Recently, API.AI announced a new feature called Follow Up Intents. You can add them from the Intents view and they allow you to create a hierarchy of intents.
What are the advantages? And when do you need them? Let us take a look.
What are follow up intents?
Follow up intents, as their name suggests, are intents you define to be a child intent of an existing intent. Creating a follow up intent is quite straight-forward. As you hover your mouse on any intent in the Intents view, you will see a link which says “Add follow-up intent”. Clicking on the link gives you the following options:
If you choose Custom fallback intent, you will be allowed to enter your own “user says” phrases. If you choose any of the other choices, you will be provided with a prepopulated list of appropriate “user says” phrases which you can then edit to your liking.
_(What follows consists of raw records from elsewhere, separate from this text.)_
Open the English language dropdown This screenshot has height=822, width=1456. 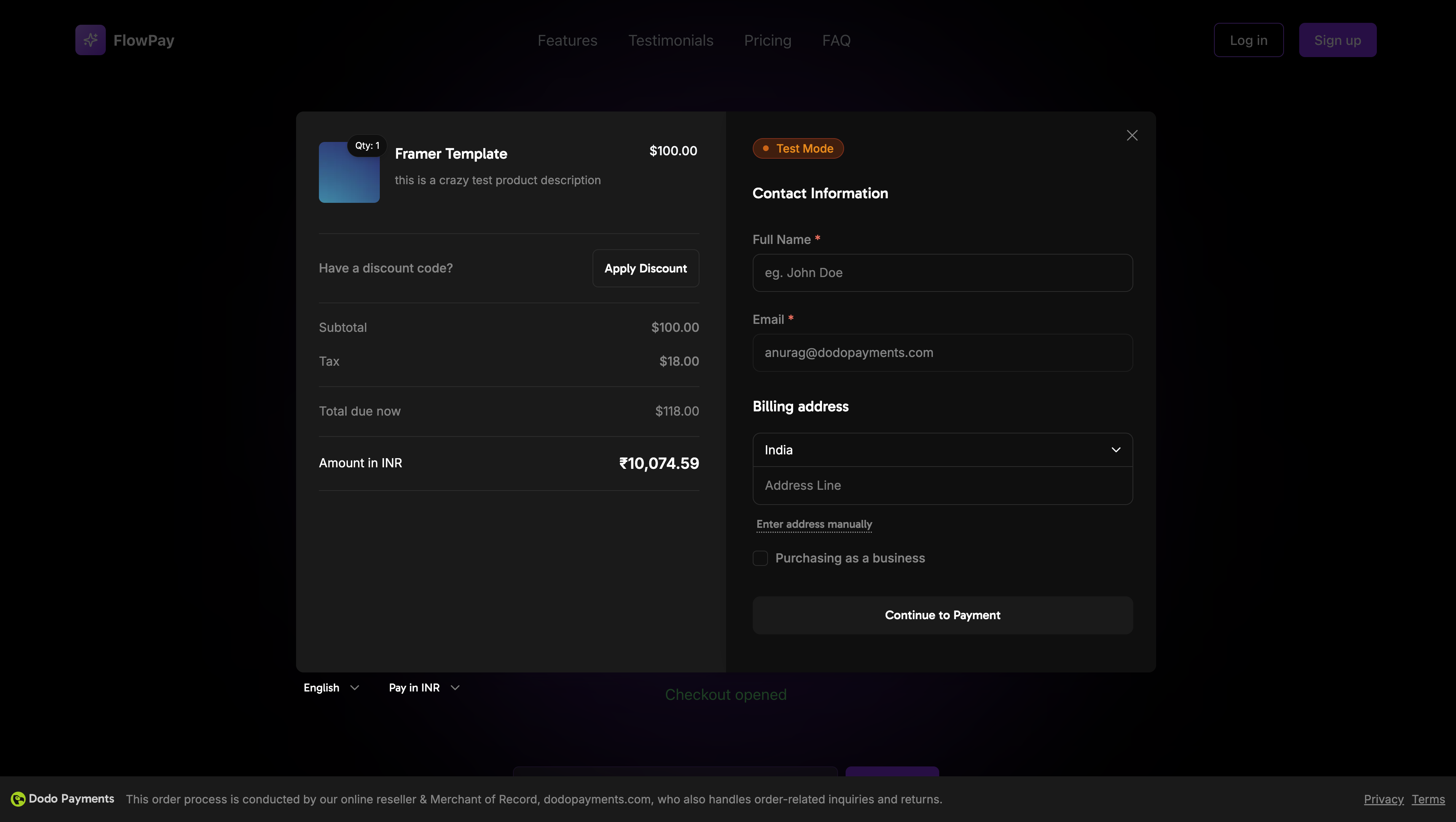[331, 688]
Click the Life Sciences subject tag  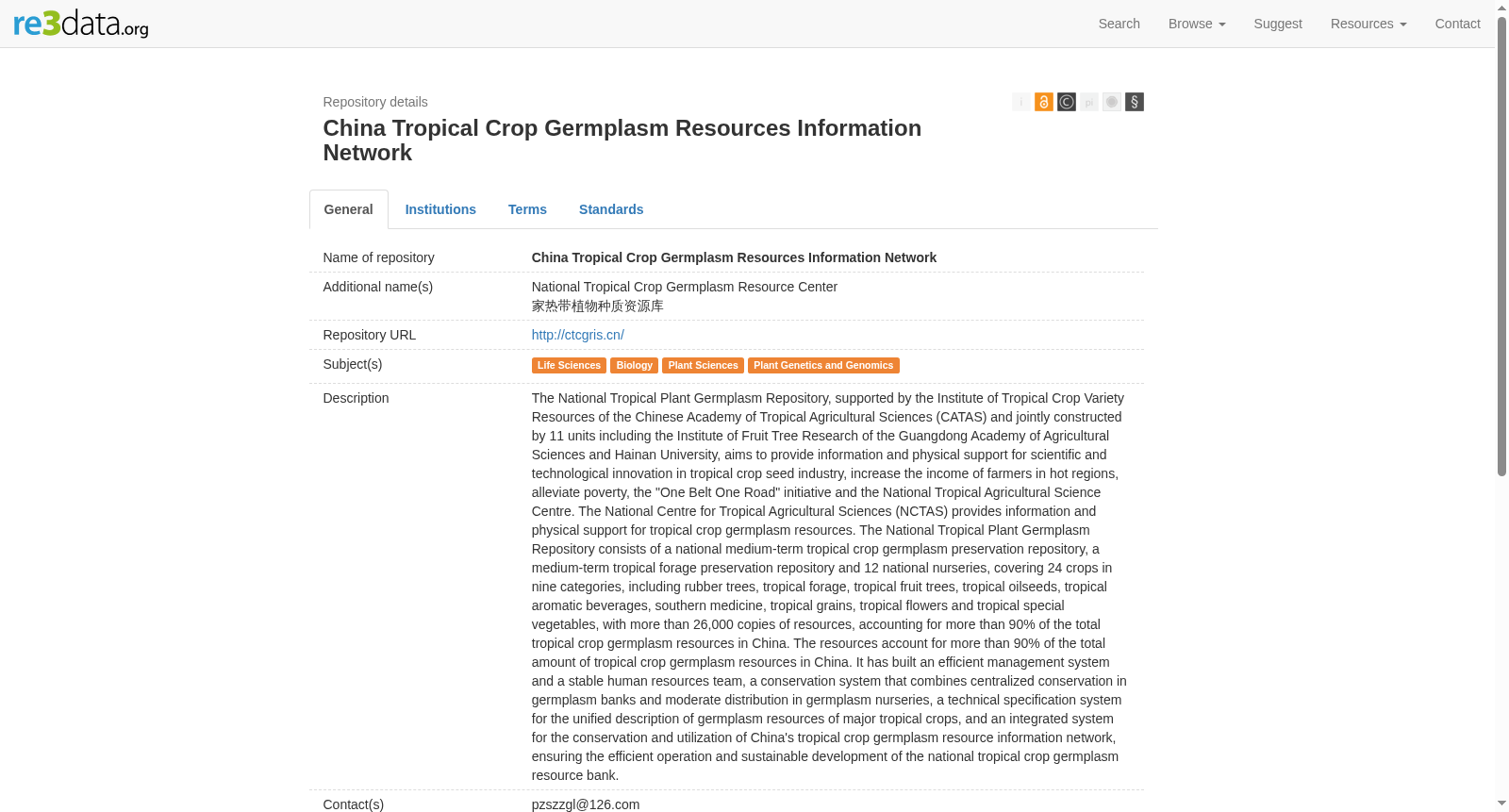(569, 365)
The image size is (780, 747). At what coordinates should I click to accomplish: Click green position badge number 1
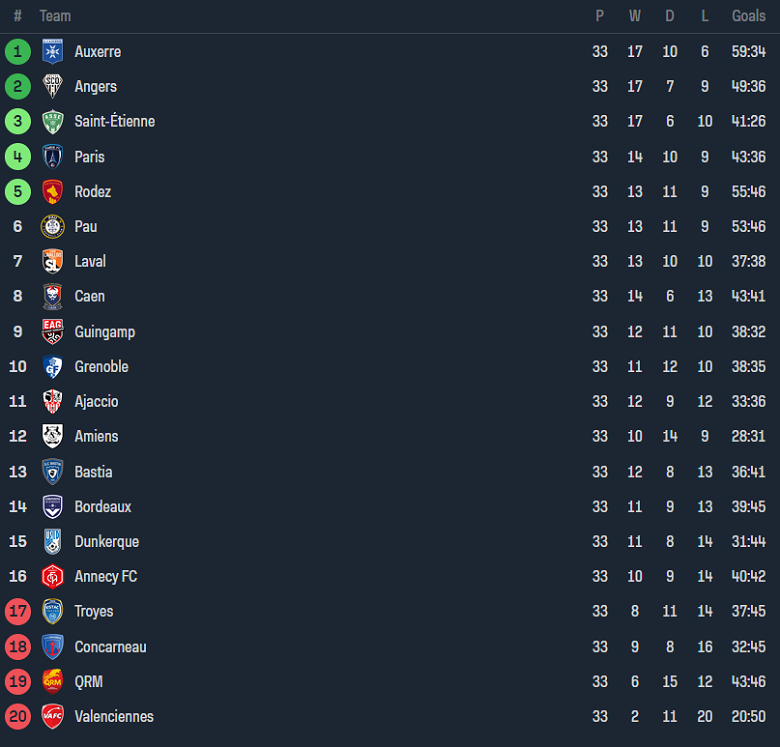click(18, 52)
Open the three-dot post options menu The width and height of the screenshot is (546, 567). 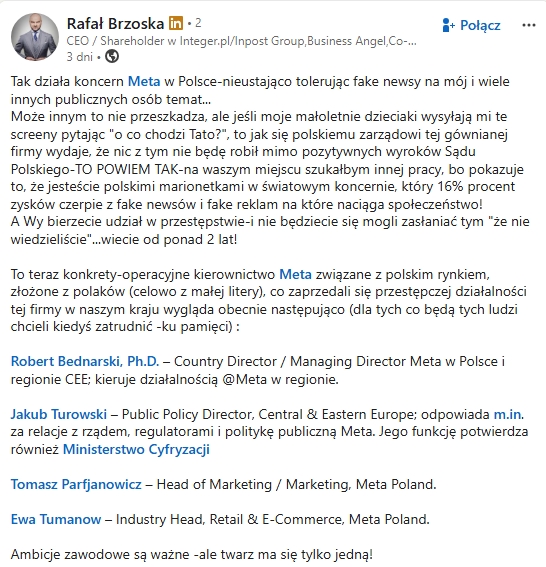tap(528, 25)
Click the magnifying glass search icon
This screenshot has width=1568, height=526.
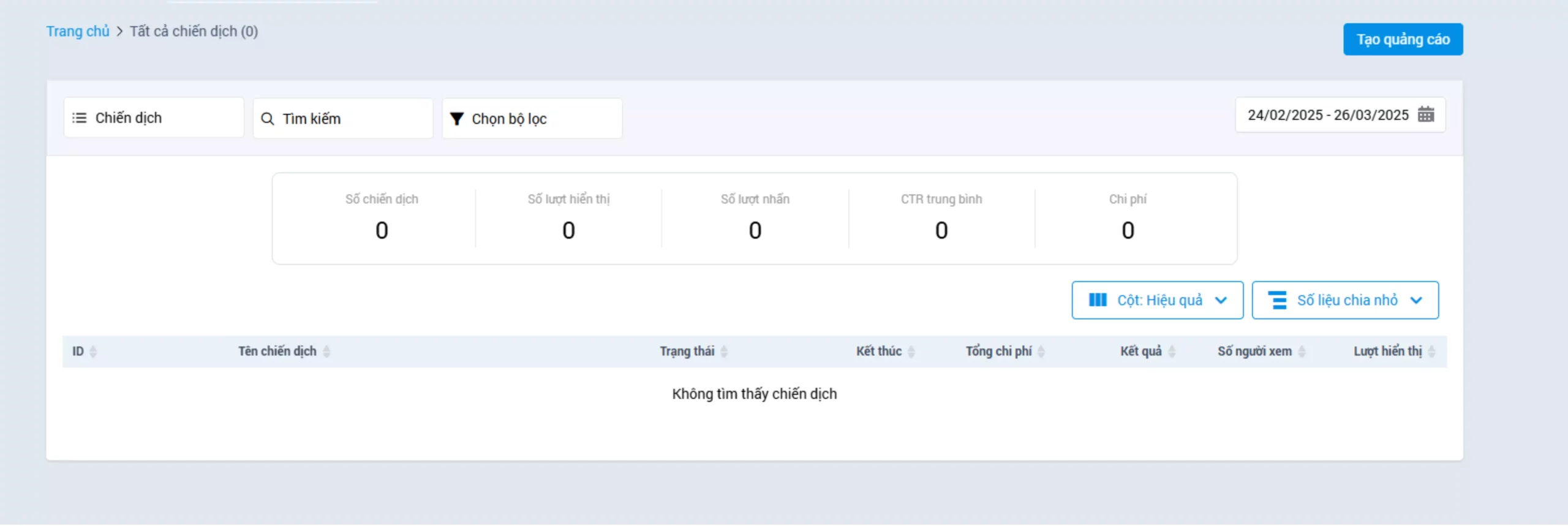(x=268, y=119)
For example, this is what the prepopulated list for “Yes” choice looks like:
Can we improve our previous bots with follow up intents?
The FAQ bot is too simple to need a follow up intent, given that it acts more or less like a search engine with questions followed by answers, without any need for context.
Wimbledon Finals Bot
Similar to the FAQ bot, the Wimbledon Finals bot also functions like a question and answer bot (although it includes and introduces the concept of entities). Here too, the bot is too simple to need follow up intents.
Vending Machine Bot
The simple Vending Machine Bot we created to understand contexts is definitely a use case for follow up intents. However, this is also because we had a somewhat oversimplified vending machine. Still, you can rewrite the vending machine bot to use follow up intents and simplify the chatbot quite a bit. In a future post of this series, I will discuss how to rewrite the vending machine bot using follow up intents.
The weather bot (Webhooks)
The weather bot introduced the concept of webhooks, and while there is a fair amount of code which goes into its business logic, the actual user facing portion is still a simple question and answer interface and doesn’t need follow up intents.
The florist bot
Here, it gets a little more interesting. On first glance, when you look at the flowchart for the florist bot, you might think follow up intents are very useful for the florist bot and should simplify the overall process a lot. There is a small catch however.
The problem is with the box marked number 6. It is actually a while loop, and using follow up intents, you cannot create a while loop where you don’t know how many times you will be entering the loop.